All of our distinguished contributors are formidable leaders in their fields.
They include Dr. Freeman A. Hrabowski, III, President of the University of Maryland, Baltimore County;
Dr. Jeanne Sinkford, Associate Executive Director of the American Dental Education Association (ADEA) and
Director of the ADEA Center for Equity and Diversity; Dr. John M. Palmer, Executive Director of the Harlem Hospital Center,
and several of his colleagues; Dr. Francisco Ramos-Gomez, Professor and Director of the Graduate Program in Pediatric Dentistry
at UCLA Los Angeles School of Dentistry and President of the Hispanic Dental Association; Dr. Howard Bailit, Professor Emeritus,
Department of Community Medicine, University of Connecticut School of Medicine; Ms. Amy Knowles, Assistant Dean for
Student Affairs and Admissions at the NYU College of Nursing; and Dr. Michael O'Connor, Executive Associate Dean for
Administration and Finance at the NYU College of Dentistry.
In this issue of Global Health Nexus, you will also find news of the impressive achievements of our students,
faculty, and staff in research, international affairs, philanthropy, outreach, and other areas. To give you an idea of the
context in which their success is occurring, let me conclude with a brief overview of highlights of the past year:
- In the area of student affairs, NYUCD continued to decrease its dependence on tuition. As a source of the College's
operating funds, tuition dependence decreased from 72% just a few years ago to 58% today.
- The applicant pool for the DDS curriculum remained robust and continued to increase. Indeed, while there was a 2.3%
decrease in applications to dental schools nationwide in 2007-2008, applications to NYUCD increased by 3.4% last year.
- Academic outcomes continued to improve as evidenced by student performance on Part I of the National Board Examination in Dentistry.

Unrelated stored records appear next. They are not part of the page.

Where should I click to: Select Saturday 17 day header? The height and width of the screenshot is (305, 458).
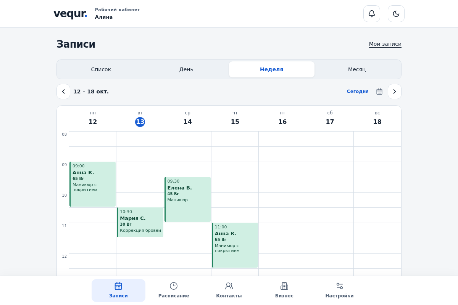coord(330,118)
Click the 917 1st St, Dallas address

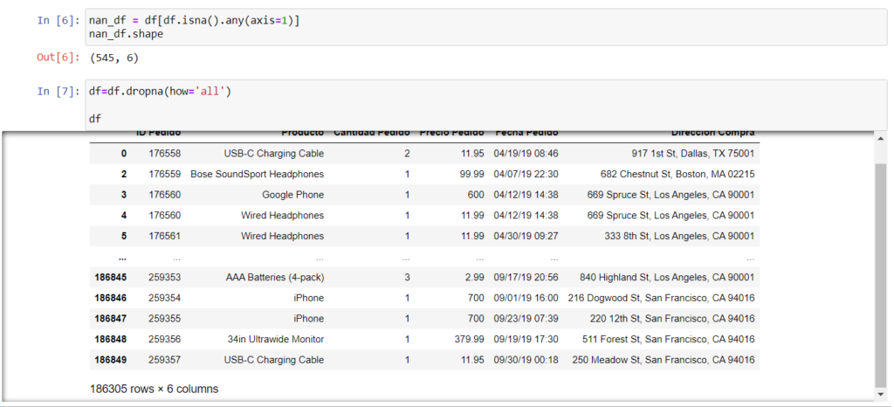(693, 154)
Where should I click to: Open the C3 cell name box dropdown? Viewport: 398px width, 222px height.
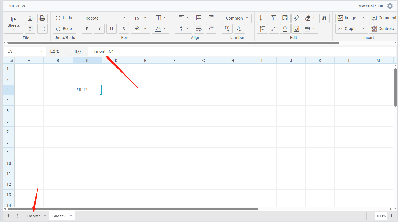[x=42, y=51]
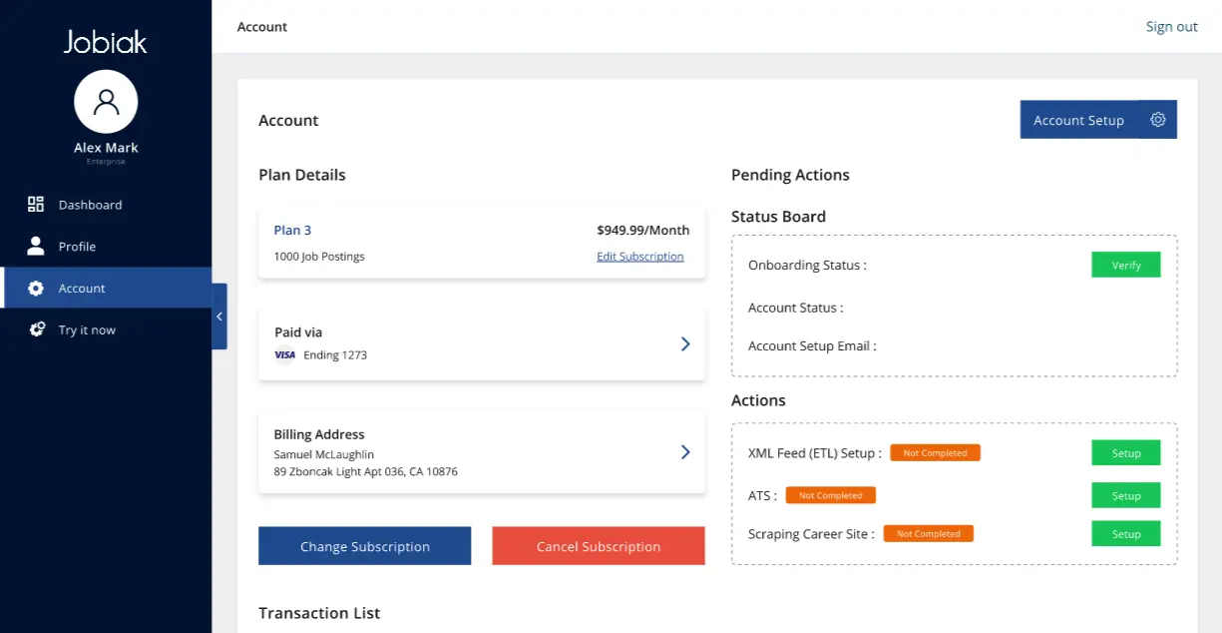Click the Change Subscription button
This screenshot has width=1222, height=633.
[x=364, y=546]
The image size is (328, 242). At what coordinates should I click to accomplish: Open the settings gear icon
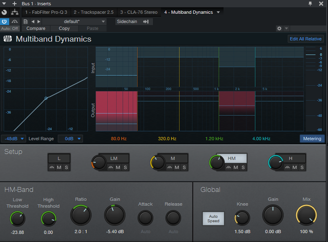pyautogui.click(x=279, y=29)
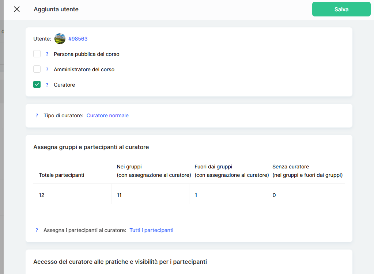Screen dimensions: 374x274
Task: Enable Persona pubblica del corso checkbox
Action: pos(37,54)
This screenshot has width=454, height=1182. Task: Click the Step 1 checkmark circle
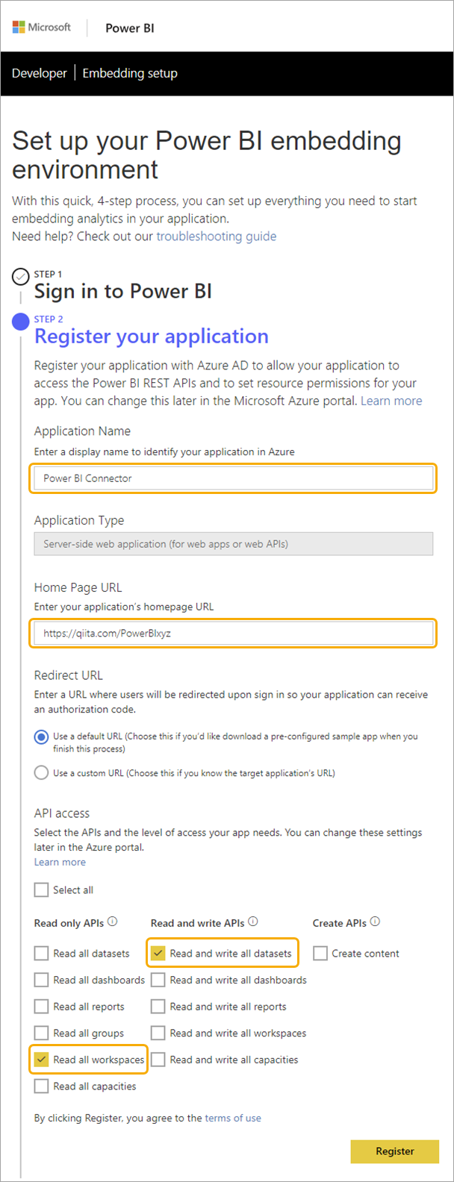pos(21,276)
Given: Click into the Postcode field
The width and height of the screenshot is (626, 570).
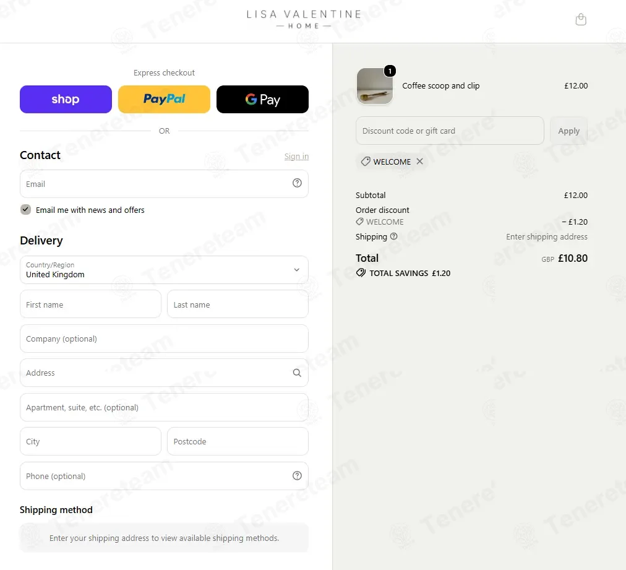Looking at the screenshot, I should click(238, 441).

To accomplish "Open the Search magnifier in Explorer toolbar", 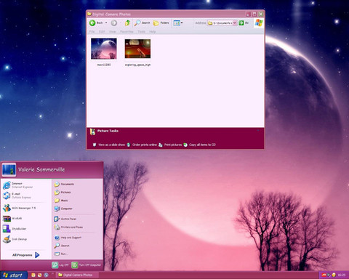I will pos(137,23).
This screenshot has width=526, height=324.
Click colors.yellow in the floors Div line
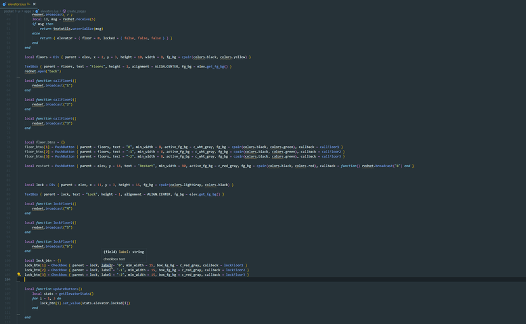point(234,57)
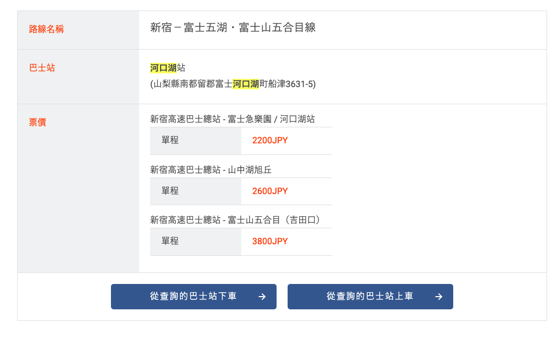Click the 2600JPY fare price
The height and width of the screenshot is (338, 557).
[270, 191]
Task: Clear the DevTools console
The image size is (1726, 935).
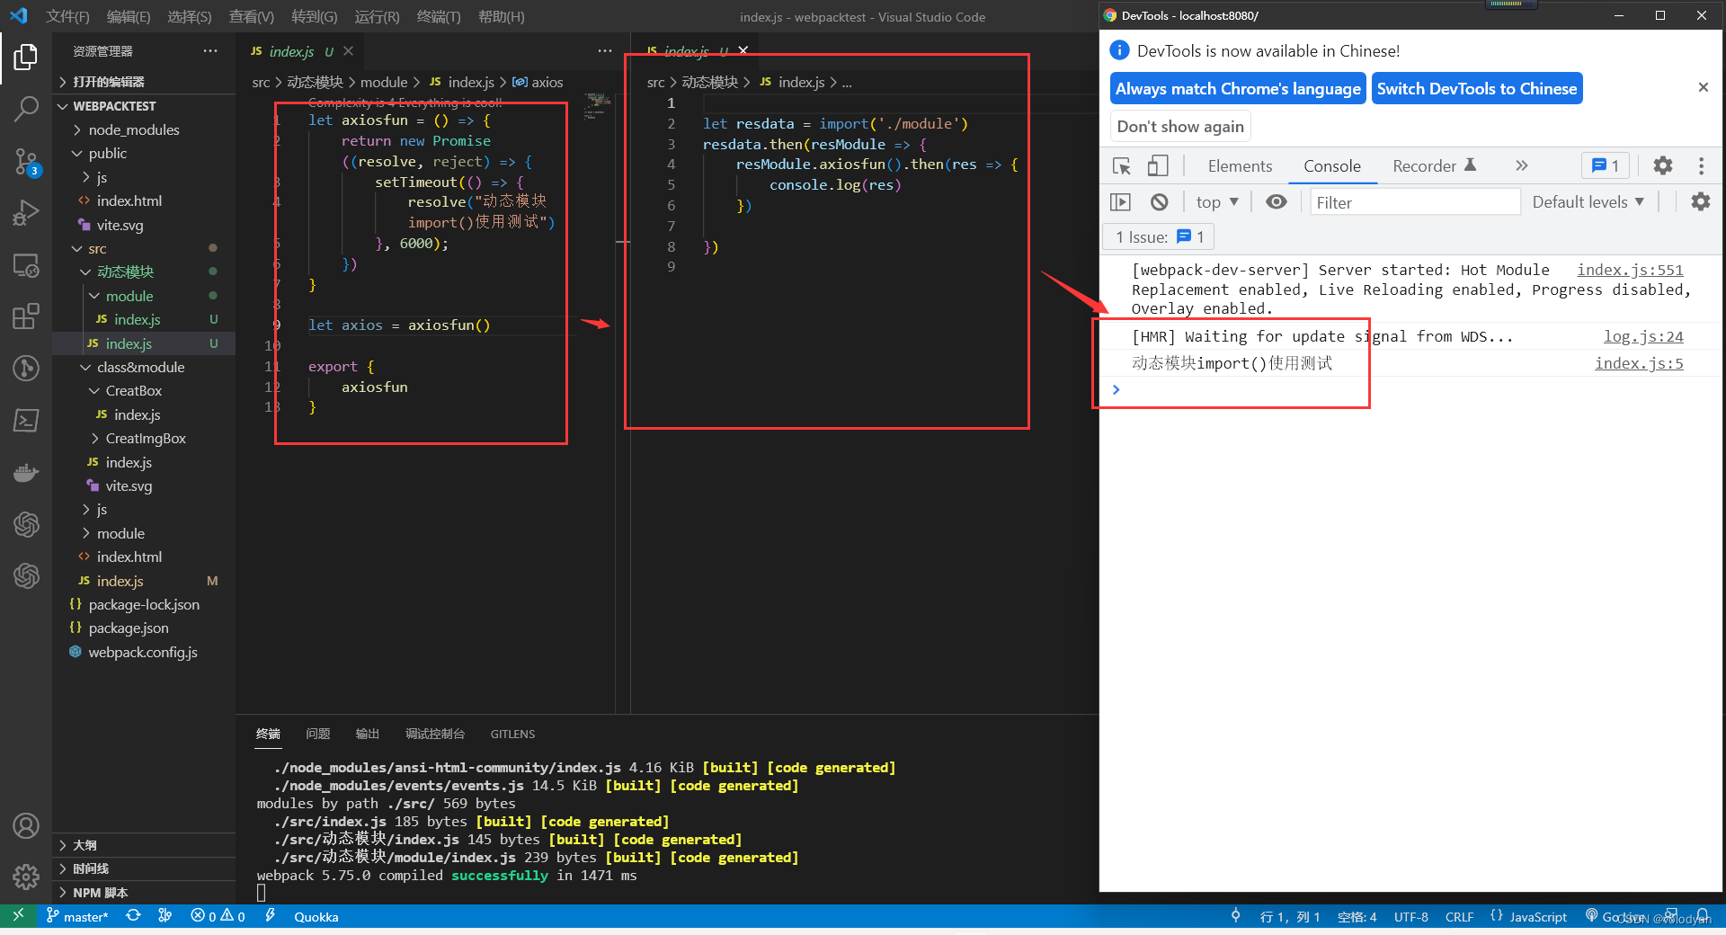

The April 2008 report showed a failure rate for NYU students of 1.7%, compared with the national failure rate of 3.7%. Moreover, the retention rate for DDS students is nearly 100%. (see related story)
- NYUCD also continued to improve its national research ranking among the nearly 60 dental schools in the nation, moving from 5th place to
4th place on the report published by the National Institute of Dental and Craniofacial Research (NIDCR).
- Both global and domestic outreach continued to thrive, and soon a nursing van program,
Feeling Good in Your Neighborhood, will be initiated.
- The 2007-2008 year also saw significant capital improvements in the opening of three floors of the Dr. George and Ann Witkin Center
for Clinical Excellence. In addition, major capital improvements will soon be made to the to the Anthony S. Mecca Department of
Oral and Maxillofacial Surgery and the Stanley N. Turetsky Emergency Care Unit, as well as to two group practices.
- Philanthropy at NYUCD is thriving. Because of NYUCD's track record of success, the University increased our goal for 2007-2008 from
the original target of $5M to a new goal of $6.2M. And thanks to the generosity of our alumni and friends, by the close of the
academic year, on August 31, 2008, we had raised nearly $7M, thereby exceeding our goal!
- An added accomplishment of the past 12 months has been the development of a strategic plan to guide the direction of the
College of Dentistry and its College of Nursing over the next five years, which we will share with you in a future publication.
None of this would have been possible without the philanthropic support and faith in the quality and potential of this
institution shown by our alumni and friends. As you read this issue of Global Health Nexus, please know that we will do
everything in our power to continue to merit your confidence.